---- INPUT FOR THIS TASK

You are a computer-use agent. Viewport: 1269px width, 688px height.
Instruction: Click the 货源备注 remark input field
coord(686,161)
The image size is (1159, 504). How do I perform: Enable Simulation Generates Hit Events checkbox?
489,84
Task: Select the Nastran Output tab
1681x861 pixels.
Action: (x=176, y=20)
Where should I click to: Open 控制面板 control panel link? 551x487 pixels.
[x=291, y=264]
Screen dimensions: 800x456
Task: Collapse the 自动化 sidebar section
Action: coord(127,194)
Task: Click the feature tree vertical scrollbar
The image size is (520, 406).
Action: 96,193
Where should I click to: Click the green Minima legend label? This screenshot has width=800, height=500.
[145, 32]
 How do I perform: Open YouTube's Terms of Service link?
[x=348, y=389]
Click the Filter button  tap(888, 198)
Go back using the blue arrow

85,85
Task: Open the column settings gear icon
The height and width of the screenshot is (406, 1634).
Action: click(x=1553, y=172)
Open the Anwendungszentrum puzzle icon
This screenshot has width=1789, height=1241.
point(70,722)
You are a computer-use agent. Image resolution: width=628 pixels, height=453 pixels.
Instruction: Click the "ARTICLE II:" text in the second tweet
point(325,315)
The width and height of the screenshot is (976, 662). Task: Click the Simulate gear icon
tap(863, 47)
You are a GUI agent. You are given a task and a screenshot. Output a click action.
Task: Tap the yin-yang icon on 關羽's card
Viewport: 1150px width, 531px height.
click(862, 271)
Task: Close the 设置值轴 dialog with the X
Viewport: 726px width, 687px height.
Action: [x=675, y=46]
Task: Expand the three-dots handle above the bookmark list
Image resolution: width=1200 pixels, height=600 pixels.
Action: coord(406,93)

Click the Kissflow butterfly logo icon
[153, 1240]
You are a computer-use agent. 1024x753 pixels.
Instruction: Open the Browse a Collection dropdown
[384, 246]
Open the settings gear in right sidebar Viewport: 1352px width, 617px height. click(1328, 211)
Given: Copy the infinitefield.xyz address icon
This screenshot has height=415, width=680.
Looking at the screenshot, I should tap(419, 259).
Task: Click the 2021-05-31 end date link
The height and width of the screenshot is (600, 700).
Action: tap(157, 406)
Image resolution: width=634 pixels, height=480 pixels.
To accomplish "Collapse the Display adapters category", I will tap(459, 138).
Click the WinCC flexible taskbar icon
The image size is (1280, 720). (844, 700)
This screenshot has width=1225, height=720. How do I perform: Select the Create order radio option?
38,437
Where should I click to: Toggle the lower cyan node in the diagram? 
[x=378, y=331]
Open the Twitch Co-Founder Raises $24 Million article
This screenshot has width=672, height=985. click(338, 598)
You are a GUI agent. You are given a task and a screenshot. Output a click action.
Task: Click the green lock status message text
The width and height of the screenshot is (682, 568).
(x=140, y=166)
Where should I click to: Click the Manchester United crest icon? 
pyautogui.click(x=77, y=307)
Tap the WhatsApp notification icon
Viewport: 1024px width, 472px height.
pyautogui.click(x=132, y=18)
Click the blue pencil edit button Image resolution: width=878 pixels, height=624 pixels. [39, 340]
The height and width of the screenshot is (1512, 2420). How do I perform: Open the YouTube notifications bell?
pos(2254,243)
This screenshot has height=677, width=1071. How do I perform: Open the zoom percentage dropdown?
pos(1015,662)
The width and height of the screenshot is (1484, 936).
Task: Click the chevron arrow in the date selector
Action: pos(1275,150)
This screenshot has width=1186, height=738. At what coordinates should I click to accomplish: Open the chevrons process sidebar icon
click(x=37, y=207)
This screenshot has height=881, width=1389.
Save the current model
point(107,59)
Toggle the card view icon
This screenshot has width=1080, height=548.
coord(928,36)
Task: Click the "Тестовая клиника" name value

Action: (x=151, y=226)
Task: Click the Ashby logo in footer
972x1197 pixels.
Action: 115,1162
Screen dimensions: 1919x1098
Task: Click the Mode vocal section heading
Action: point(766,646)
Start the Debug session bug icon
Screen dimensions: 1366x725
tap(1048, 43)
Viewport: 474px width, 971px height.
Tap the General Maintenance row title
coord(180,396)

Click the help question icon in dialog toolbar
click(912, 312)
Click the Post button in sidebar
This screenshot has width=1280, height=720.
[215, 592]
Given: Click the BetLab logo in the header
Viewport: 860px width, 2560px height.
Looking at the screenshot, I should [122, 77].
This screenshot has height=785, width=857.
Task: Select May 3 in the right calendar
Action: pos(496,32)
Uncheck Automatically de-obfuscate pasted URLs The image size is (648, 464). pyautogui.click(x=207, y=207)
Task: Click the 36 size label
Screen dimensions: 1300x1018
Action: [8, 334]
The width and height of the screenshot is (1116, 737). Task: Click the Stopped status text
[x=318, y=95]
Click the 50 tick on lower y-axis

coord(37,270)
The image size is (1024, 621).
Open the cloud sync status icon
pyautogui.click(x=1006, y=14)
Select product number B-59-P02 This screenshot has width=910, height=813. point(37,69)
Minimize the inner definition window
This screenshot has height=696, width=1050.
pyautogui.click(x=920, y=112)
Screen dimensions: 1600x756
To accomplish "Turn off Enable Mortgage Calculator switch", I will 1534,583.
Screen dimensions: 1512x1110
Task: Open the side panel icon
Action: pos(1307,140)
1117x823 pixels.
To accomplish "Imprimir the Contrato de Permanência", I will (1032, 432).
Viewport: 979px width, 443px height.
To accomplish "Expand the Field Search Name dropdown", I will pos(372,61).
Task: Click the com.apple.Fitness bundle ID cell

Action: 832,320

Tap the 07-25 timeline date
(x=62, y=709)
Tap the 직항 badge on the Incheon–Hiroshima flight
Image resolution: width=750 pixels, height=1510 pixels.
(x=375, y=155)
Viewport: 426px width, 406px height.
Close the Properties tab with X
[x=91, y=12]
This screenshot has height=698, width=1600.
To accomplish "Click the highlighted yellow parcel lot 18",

--------

- [TASK PROMPT]
Quote the data above from the line containing "the second tweet" to the line containing "You are a computer-use agent. 1024x753", inclusive, and stop.

- [THE ANSWER]
Instruction: Click the "ARTICLE II:" text in the second tweet
point(325,315)
The width and height of the screenshot is (976, 662). Task: Click the Simulate gear icon
tap(863, 47)
You are a GUI agent. You are given a task and a screenshot. Output a click action.
Task: Tap the yin-yang icon on 關羽's card
Viewport: 1150px width, 531px height.
click(862, 271)
Task: Close the 设置值轴 dialog with the X
Viewport: 726px width, 687px height.
Action: [x=675, y=46]
Task: Expand the three-dots handle above the bookmark list
Image resolution: width=1200 pixels, height=600 pixels.
Action: coord(406,93)

Click the Kissflow butterfly logo icon
[153, 1240]
You are a computer-use agent. 1024x753 pixels.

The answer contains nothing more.